In a lifetime, we are exposed to a plethora of complex personalities, relationships, and connections, that we may choose to resonate with or potentially, reject. In navigating through classes, Twitter, Linked In, and Instagram provides us with limitless potential connections to form. Within a few seconds of discussion, one can determine whether to extend this connection or if it is not worth their time. Yet, surprisingly, our experiences and approaches to relationships may not be solely personal, but instead hieratical.
Our approach to relationships in our expressions and actions can be influenced by genetics. Interestingly, a study at the Yale School of Public Health and Public Medicine revealed that individuals with high levels of a GG genotype, responsible for oxytocin inhibition, demonstrate less emotional attachment, increased trust, and relationship satisfaction.1 This could lead to a potential explanation for why some individuals are more emotionally attached than others. If our levels of happiness via oxytocin are higher, then we may experience healthier relationships. As genetics can play a crucial, yet uncontrolled role in our relationships, the experiences that we are in as a child may also influence our approach.

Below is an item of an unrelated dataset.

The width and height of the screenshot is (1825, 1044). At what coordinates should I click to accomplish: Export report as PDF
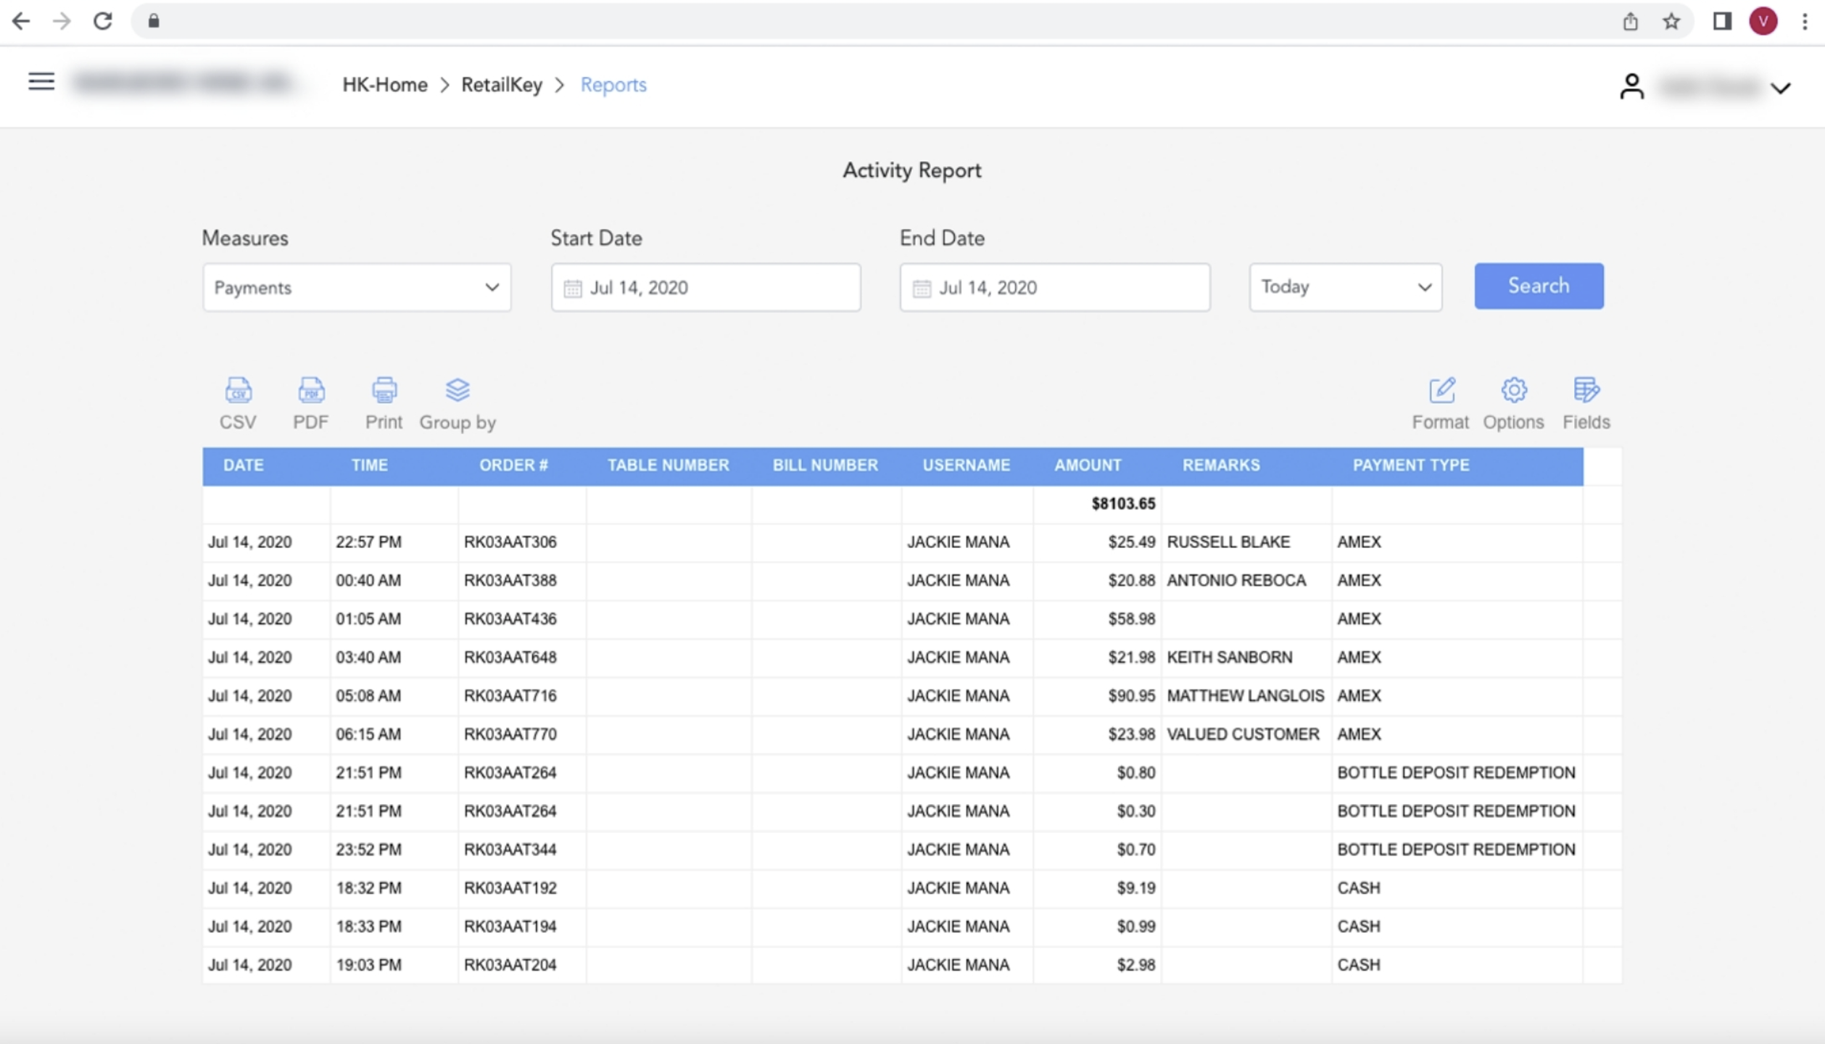tap(311, 402)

From birth, our lives’ experiences also impact our approach to connections. In support, the study emphasizes that children, who bonded with their primary caregiver at birth tend to form bonds naturally with others.1 Children, who have had close connections with their mothers at birth may be more willing to be emotionally open in relationships in their future. In the case that these bonds do not form or are broken, a child may struggle to emotionally bond well with others. This can be especially true for children, who faced the death of a parent or grew up in the foster care system. Ultimately, the absence of these crucial connections could make it more difficult for the child to form relationships with others in the future. As bonding can mold our relationships, so can our childhood perceptions of relationships.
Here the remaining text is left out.